Exercise description:
Check each line of the entries. Copy the ones that contain the string "label".
[[ Data provided, beginning ]]
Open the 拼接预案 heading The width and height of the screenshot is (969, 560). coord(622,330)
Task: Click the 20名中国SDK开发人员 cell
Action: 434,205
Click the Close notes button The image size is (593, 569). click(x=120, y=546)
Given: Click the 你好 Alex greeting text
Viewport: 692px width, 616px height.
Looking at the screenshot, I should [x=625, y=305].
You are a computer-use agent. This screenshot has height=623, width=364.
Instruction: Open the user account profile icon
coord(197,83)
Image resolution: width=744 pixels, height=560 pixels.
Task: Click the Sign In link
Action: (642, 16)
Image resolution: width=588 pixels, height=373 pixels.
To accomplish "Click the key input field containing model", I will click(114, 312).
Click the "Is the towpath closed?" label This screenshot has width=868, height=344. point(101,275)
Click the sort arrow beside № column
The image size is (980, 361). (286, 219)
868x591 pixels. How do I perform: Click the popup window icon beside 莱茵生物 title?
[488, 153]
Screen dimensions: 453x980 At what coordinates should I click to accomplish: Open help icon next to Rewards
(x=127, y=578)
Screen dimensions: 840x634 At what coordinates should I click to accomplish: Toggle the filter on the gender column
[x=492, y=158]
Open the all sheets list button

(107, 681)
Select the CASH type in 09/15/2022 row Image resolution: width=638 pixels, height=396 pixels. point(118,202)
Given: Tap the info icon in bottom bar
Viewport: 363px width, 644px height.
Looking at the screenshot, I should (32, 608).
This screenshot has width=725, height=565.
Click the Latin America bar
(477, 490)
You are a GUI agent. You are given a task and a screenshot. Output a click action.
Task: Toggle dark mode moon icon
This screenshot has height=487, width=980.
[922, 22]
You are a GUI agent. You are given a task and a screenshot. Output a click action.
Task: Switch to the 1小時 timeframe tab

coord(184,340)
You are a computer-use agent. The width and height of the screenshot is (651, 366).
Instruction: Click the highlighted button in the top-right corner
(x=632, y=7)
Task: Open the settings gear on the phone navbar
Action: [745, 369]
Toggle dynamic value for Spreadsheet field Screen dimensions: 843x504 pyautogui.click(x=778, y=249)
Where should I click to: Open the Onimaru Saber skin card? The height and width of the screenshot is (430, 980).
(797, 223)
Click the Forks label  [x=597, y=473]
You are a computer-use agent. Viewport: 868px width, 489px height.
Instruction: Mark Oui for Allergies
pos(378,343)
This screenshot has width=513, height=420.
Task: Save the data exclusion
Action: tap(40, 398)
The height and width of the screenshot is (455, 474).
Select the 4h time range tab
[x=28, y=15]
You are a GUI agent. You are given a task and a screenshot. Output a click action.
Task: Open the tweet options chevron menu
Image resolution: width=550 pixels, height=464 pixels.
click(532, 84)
[[ Data provided, end ]]
Answer to this task:
Click the "Is the towpath closed?" label This screenshot has width=868, height=344. point(101,275)
Click the Forks label  [x=597, y=473]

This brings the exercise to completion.